I wrote a trivial script to do the tedious work: loaded the CD, issued the dd command, computed MD5 checksums on the raw CD data and the stored file, and ejected the CD. The checksums always matched except when the disc had read errors, but gave me confidence I wasn’t losing any bits along the way, because the CD got read twice and any marginal sectors that were fixed-in-error would pop out.
One CD was completely unreadable because of a nasty scratch. Another, never used, turned out to be cracked in the sealed envelope.
What’s scary is the number of previously good, visibly undamaged, used-once-or-twice CDs that couldn’t be read in at least one drive. I don’t abuse the things and I -know- some of these haven’t seen the light of day more than once or twice.
Dozens (I lost count) weren’t readable in at least one drive and many weren’t readable in three drives. If you happened to have two of those drives in your one-and-only PC you’d be sunk without a trace.

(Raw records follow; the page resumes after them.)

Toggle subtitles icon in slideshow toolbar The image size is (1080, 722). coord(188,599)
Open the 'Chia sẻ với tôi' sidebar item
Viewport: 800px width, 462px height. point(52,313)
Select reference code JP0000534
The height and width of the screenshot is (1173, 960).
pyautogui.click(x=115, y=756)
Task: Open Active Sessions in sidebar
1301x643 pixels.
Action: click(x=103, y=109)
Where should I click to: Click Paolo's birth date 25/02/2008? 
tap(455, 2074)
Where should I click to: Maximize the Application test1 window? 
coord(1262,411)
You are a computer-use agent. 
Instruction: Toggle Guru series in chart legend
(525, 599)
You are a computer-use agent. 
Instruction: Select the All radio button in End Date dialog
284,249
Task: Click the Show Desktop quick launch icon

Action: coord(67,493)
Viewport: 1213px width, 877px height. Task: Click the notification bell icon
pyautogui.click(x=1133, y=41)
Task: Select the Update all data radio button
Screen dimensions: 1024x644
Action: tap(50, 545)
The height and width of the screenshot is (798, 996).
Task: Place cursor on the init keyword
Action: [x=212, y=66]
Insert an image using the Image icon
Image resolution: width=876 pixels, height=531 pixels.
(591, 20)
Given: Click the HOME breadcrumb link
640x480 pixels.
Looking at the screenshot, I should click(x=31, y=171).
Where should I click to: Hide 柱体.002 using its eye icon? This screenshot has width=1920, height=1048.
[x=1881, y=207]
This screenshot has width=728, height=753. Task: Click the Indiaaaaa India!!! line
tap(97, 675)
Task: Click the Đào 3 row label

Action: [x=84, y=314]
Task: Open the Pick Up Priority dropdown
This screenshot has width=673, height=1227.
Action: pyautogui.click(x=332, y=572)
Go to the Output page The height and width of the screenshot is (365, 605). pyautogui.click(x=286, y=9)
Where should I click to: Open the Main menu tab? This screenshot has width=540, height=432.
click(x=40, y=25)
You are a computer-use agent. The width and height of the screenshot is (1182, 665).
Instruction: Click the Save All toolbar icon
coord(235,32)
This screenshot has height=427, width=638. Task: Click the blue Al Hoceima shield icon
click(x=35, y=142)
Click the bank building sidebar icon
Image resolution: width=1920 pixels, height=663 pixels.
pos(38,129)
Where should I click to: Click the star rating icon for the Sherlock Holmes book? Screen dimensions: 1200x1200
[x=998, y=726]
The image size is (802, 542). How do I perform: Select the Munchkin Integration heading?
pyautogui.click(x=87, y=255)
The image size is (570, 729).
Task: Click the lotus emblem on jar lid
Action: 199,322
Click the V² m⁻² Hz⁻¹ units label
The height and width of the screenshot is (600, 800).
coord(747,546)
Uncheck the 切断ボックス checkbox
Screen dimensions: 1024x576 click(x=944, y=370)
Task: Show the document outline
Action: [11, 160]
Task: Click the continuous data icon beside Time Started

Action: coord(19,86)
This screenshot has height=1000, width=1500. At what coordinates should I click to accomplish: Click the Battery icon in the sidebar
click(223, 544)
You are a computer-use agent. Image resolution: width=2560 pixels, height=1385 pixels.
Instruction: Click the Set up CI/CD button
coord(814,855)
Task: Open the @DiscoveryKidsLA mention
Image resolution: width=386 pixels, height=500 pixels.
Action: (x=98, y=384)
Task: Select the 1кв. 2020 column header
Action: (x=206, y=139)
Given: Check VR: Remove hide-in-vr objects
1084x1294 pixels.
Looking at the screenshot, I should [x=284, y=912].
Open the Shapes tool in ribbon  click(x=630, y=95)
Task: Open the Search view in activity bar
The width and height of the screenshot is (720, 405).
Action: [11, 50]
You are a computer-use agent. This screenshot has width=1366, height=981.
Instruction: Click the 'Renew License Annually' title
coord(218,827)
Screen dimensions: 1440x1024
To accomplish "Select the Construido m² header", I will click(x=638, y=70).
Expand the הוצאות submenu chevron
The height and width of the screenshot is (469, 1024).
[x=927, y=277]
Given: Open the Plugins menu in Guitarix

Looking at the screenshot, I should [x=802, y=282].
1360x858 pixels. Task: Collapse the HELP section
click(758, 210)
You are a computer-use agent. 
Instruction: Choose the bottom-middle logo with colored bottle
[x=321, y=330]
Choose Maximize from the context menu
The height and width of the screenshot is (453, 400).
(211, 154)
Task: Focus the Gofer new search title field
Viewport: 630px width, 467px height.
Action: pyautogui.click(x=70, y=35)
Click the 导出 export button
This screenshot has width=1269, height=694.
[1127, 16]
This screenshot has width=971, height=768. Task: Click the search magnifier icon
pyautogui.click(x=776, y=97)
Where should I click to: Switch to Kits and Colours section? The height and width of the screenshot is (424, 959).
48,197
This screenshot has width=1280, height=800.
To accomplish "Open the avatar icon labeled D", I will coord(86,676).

I had a visibly undamaged CD that couldn’t be read in any of the four drives, although rubbing it down with toothpaste (got nothing to lose!) persuaded it to play in the CD burner. Perhaps a minute scratch? Dunno, but if that CD was damaged, then you can’t even look at ’em without damaging the things.
The most reliable drive was a CD-only burner. The DVD-ROM and DVD-burner drives could read most discs, but fell flat on others. There’s no obvious difference between a DVD+(only) burner and the DVD+/- burners.
Bottom line: maybe a quarter of those spendy pressed commercial CDs on your shelf won’t work when you really need to reinstall those programs. Should you happen to do an installation that doesn’t read the part of the CD with rotten bits, then you’ll never notice. I was copying the entire bit stream off the disc, so every single sector had to pass muster. How lucky do you feel?
If you think you’ll ever need ’em again, get ’em on a hard drive now. Then you can burn ’em as needed. Oh, yeah, put the serial number right in the file name, too, it’ll come in handy.
Update: Nowadays, I keep everything on a 500 GB drive in the file server, which does a daily backup to a 500 GB external drive. Once a month, more or less, I dump the contents of the daily backup drive to a similar drive that lives in the fireproof safe.
Tip: mounting an ISO is easier than finding & mounting the CD. They’re served up over an NFS share mounted locally at /mnt/diskimages, so it goes a little something like this:
mount -o loop,ro /mnt/diskimages/ISOs/name-of-CD.iso /mnt/loop/
and away you go. The ro option keeps you from screwing things up with an inadvertent write.
That doesn’t work in Windows, more’s the pity, but you can find GUI utilities that more-or-less do the same thing from a SAMBA share. Not that I care all that much.